Ventisei indagati a Lampedusa fra ex amministratori, funzionari comunali e imprenditori. Due anni dopo il sequestro al Comune di determine e atti su appalti e concessioni, l’inchiesta – svolta dai carabinieri della compagnia di Agrigento che si sono concentrati sul periodo 2019-2021 – e’ stata conclusa.

Le indagini

Si ipotizza un’associazione per delinquere finalizzata alla commissione di delitti contro la pubblica amministrazione, abuso d’ufficio, concussione e peculato. Gli indagati, attraverso i legali di fiducia, adesso avranno 20 giorni per chiedere di essere interrogati o presentare memorie difensive per provare a evitare la richiesta di rinvio a giudizio. Fra gli indagati, l’ex sindaco delle isole Pelagie Salvatore Martello, l’ex vicesindaco Salvatore Prestipino e i dirigenti dell’Utc e dei Lavori pubblici, rispettivamente Giuseppe Di Malta e Manlio Maraventano. Al centro dell’inchiesta l’appalto per i lavori di manutenzione della rete fognaria della maggiore delle isole Pelagie e delle stazioni di sollevamento. Secondo gli investigatori, l’ex sindaco Martello avrebbe affidato tramite determine dirigenziali dei lavori all’impresa del fratello, tant’e’ che gli inquirenti gli contestano l’abuso d’ufficio.

La replica di Martello

“La procura agrigentina mi pare abbia preso un abbaglio. Sostiene che io abbia affidato lavori a miei parenti quando il compito del sindaco non è fare gare e dare affidamenti ma dare l’indirizzo politico. Le determine le fanno i dirigenti. Si parla di determine di 1000 euro o 500 euro che sono sempre dirigenziali. Dimostrerò nelle sedi opportune qual è l’abbaglio che ha preso la procura nei miei confronti e della mia famiglia. I miei familiari non hanno mai avuto rapporti con l’amministrazione di Lampedusa”. Lo dice l’ex sindaco delle Pelagie Totò Martello che è tra i 26 indagati, fra ex amministratori, funzionari comunali e imprenditori di Lampedusa, per cui viene ipotizzata un’associazione per delinquere finalizzata alla commissione di delitti contro la pubblica amministrazione, abuso d’ufficio, concussione e peculato.

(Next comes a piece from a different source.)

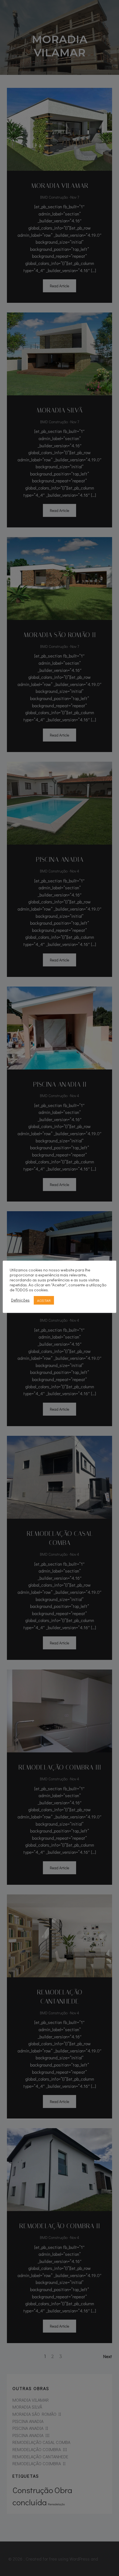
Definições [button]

Arrestato ex sindaco di Capo d’Orlando

La guardia di finanza ha arrestato l’ex sindaco di Capo D’Orlando Enzo Sindoni per bancarotta fraudolenta. L’operazione ha fatto luce su tre società del settore delle comunicazioni, della commercializzazione degli agrumi e della gestione di una società sportiva di basket. L’indagine condotta dalle fiamme gialle di Capo d’Orlando, sotto la direzione dalla Procura di Patti. E’ durata oltre due anni attraverso cui è stato possibile individuare l’imprenditore “quale unico artefice delle ipotesi di bancarotta”. Secondo l’accusa si sarebbe avvalso di “false contabilizzazioni e distrazioni dirette di somme societarie sui propri conti correnti personali”. In buona sostanza sulla base dell’inchiesta avrebbe operato da amministratore di fatto delle società, portandole volutamente al fallimento. Per riuscirci avrebbe svuotato dei beni le società da far fallire per distrarre i fondi su nuove realtà imprenditoriali. In questo modo la strategia messa in atto era quella di aggirare fisco ed eventuali debitori a qualsiasi titolo.

Intercettazioni telefoniche

Le indagini sviluppate anche attraverso le intercettazioni telefoniche. Secondo l’accusa si sarebbe documentato come “l’imprenditore amministrasse le società, assieme ad altre tutt’ora attive, attraverso diversi prestanome”. Senza mai apparire quindi come effettivo rappresentante legale. Accertati, nel dettaglio, circa 86 milioni di euro di debiti, in gran parte con l’erario, causando un ingente ammanco per le casse pubbliche”.